*TEXTO EXTRAÍDO*
□ □ □
Originalmente deflagrada em 24 de fevereiro de 2022, a invasão da Rússia na ucrânia iniciou em 5 frentes operacionais: Kiev, através de rápida incursão aeromóvel destinada a tomar o aeroporto de Gostomel para uso como cabeça de ponte e apoio a unidades aerotransportadas; INCURSÃO EM direção de Sumy, importante entrocamento destinado a cortar as rotas de abastecimento e ligações a Kiev na esfera norte; a frente para ataque a Lharkiv, segunda maior cidade da Ucrânia e concentradora de inúmeras indústrias estratégicas; a frente leste, para apoiar a milícia separatista de Luhansk em Donbass ; no âmbito sul, a partir da Criméia, com direção à região estratégica de Kherson, de onde provém as fontes de água interrompidas pela Ucrânia após a anexação da Criméia pela Rússia em 2014.

O consenso geral e pautado no sendo comum das agências de inteligência ocidentais era de que a Rússia levaria cerca de 24 horas para transformar as forças armadas da Ucrânia em unidades menores e isoladas, incapazes de coordenar ataques e movimentos de tropas.
□ □ □
*TAREFA OBRIGATÓRIA 1*
Extraia, sem alterar nada, o trecho do texto sobre a invasão russa da Ucrânia entre "O consenso geral" e "movimentos de tropas.", inclusive.
*TAREFA OBRIGATÓRIA 2*
Como seguiria o texto sobre a invasão russa da Ucrânia? Escreva a continuação a partir do ponto em que ele termina.
Os registros não têm nenhum papel no que se pede aqui.

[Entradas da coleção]
□ □ □
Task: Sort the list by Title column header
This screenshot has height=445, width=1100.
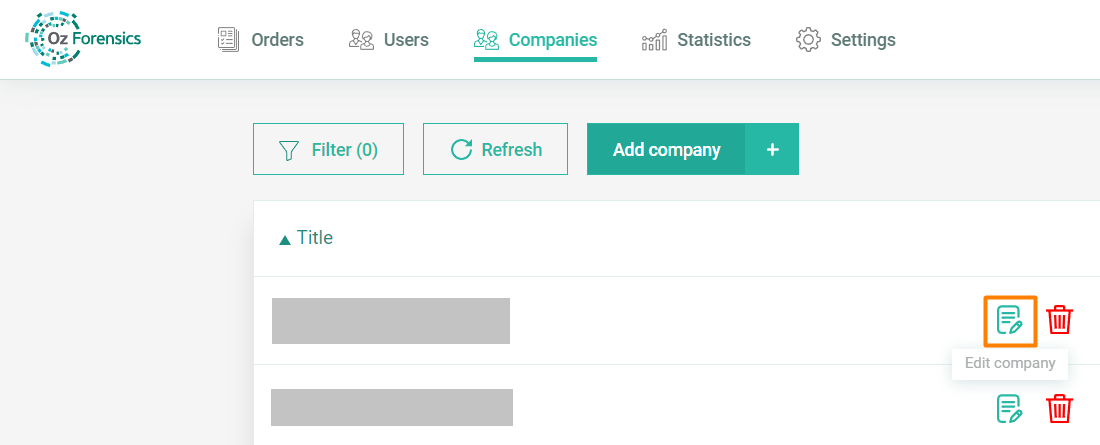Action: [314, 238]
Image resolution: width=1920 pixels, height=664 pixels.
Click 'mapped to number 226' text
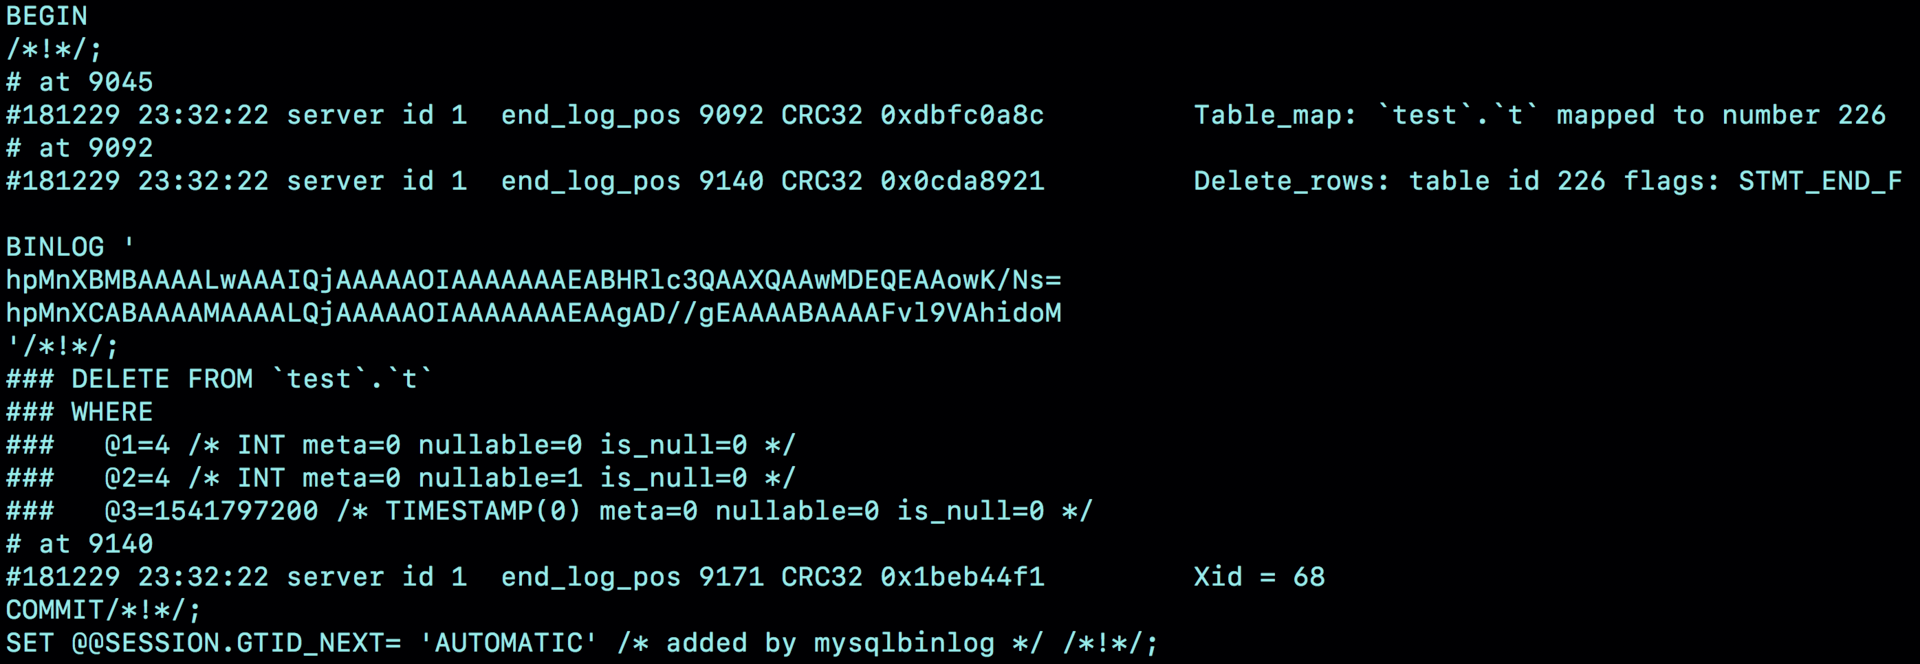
□ □ □
*RESPOSTA ESCRITA 1*
O consenso geral e pautado no sendo comum das agências de inteligência ocidentais era de que a Rússia levaria cerca de 24 horas para transformar as forças armadas da Ucrânia em unidades menores e isoladas, incapazes de coordenar ataques e movimentos de tropas.

*RESPOSTA ESCRITA 2*
Entretanto, o que se verificou após a segunda semana do conflito militar, foi um realinhamento tático-operacional considerável, no qual o exército russo está abandonando os grupos móveis, cuja tarefa no primeiro estágio é capturar objetos-chave (incluindo cidades), garantindo sucesso rápido com pouco derramamento de sangue. No entanto, as ações de tais grupos se mostraram ineficazes, o que foi demonstrado pelos eventos na área do aeroporto de Gostomel, perto de Kiev, nas ruas de Kharkov, na direção de Nikolaevsky e em outros lugares. A força de desembarque, sem reforços e cobertura aérea, é destruída mais cedo ou mais tarde, o que tem consequências não apenas estratégicas, mas também de propaganda.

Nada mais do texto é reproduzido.